Employee errors are no small part of the business cyber security picture. Recently the Association of Corporate Counsel found that almost a third of data breaches are the fault of workers. And it’s usually because staff simply don’t know how what they’re doing affects security. Often it’s the simple and innocent things that have the biggest detrimental impact. For instance, employees who send sensitive information on home networks without the same level of security. Or employees who access client data and then take those data home with them. (This recently happened to Morgan Stanley).

Training, therefore, helps employees see some of the non-obvious ways their behavior impacts security.

Expert Consulting

Once you’ve convinced the board security is an issue and trained your staff, what’s next? To bolster your existing systems, of course. But should you go about doing that? Every business is different. And, therefore, every business has different security needs. Some companies only need protection for their back-end systems: they don’t collect customer data. Others need vaulted servers to protect mission-critical data.

Here’s where the value of technology consulting becomes obvious. For any business to have an effective security strategy, it needs expertise. Understanding the company’s strengths and weaknesses is imperative if the company is going to be viable.



The first thing to discuss with a consultant is the type of threats your business is likely to face. If your business is high profile or controversial, you’ll likely face a threat from botnets. The idea behind botnets is to drain your company of processing power. Here your web server is pinged from multiple locations millions of times a second. As a result, it starts to lose performance. And in extreme circumstances, it can be brought down.

These denial-of-service attacks are designed to prevent your business from carrying out its operations. They can also harvest capacity from your IT resources, bringing down your productivity. And so they mustn’t be allowed to run their course. Proactive maintenance of systems by a third party is an excellent way to prevent attacks from getting out of control.

If your business has valuable data, hackers might try to use trojan horses. The idea here is to gain backdoor access to your business systems. Hackers will try to harvest your email lists, erase your data or get customer information. Here again, consultants can help you to identify the problem and point you in the direction of how to deal with it.

### Exercise instructions
Please reproduce the entire passage on business cyber security word for word. The records that come next have nothing to do with this.

### Extracted records
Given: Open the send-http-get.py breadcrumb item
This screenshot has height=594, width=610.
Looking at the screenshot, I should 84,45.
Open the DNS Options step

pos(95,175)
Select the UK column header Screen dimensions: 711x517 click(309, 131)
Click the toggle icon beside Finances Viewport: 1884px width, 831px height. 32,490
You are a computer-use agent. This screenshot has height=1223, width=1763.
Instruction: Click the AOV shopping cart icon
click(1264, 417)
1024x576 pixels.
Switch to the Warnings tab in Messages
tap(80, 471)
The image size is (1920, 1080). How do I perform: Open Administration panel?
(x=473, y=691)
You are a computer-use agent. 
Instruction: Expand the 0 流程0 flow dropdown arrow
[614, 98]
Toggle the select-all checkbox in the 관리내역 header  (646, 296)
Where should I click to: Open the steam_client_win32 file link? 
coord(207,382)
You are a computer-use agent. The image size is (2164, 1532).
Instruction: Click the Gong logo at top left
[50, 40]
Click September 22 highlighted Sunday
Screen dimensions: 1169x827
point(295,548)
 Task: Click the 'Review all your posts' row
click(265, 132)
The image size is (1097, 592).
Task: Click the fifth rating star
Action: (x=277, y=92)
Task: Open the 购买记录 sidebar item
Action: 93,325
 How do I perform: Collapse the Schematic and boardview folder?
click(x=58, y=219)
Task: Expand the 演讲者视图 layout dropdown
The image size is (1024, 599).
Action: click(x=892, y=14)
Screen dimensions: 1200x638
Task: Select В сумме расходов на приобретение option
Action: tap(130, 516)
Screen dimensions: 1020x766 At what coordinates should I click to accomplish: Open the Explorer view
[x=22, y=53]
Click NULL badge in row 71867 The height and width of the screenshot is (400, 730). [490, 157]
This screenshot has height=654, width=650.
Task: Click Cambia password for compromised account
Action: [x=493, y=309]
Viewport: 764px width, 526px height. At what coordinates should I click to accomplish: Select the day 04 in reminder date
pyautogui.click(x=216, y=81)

### Task solution
Employee errors are no small part of the business cyber security picture. Recently the Association of Corporate Counsel found that almost a third of data breaches are the fault of workers. And it’s usually because staff simply don’t know how what they’re doing affects security. Often it’s the simple and innocent things that have the biggest detrimental impact. For instance, employees who send sensitive information on home networks without the same level of security. Or employees who access client data and then take those data home with them. (This recently happened to Morgan Stanley).

Training, therefore, helps employees see some of the non-obvious ways their behavior impacts security.

Expert Consulting

Once you’ve convinced the board security is an issue and trained your staff, what’s next? To bolster your existing systems, of course. But should you go about doing that? Every business is different. And, therefore, every business has different security needs. Some companies only need protection for their back-end systems: they don’t collect customer data. Others need vaulted servers to protect mission-critical data.

Here’s where the value of technology consulting becomes obvious. For any business to have an effective security strategy, it needs expertise. Understanding the company’s strengths and weaknesses is imperative if the company is going to be viable.



The first thing to discuss with a consultant is the type of threats your business is likely to face. If your business is high profile or controversial, you’ll likely face a threat from botnets. The idea behind botnets is to drain your company of processing power. Here your web server is pinged from multiple locations millions of times a second. As a result, it starts to lose performance. And in extreme circumstances, it can be brought down.

These denial-of-service attacks are designed to prevent your business from carrying out its operations. They can also harvest capacity from your IT resources, bringing down your productivity. And so they mustn’t be allowed to run their course. Proactive maintenance of systems by a third party is an excellent way to prevent attacks from getting out of control.

If your business has valuable data, hackers might try to use trojan horses. The idea here is to gain backdoor access to your business systems. Hackers will try to harvest your email lists, erase your data or get customer information. Here again, consultants can help you to identify the problem and point you in the direction of how to deal with it.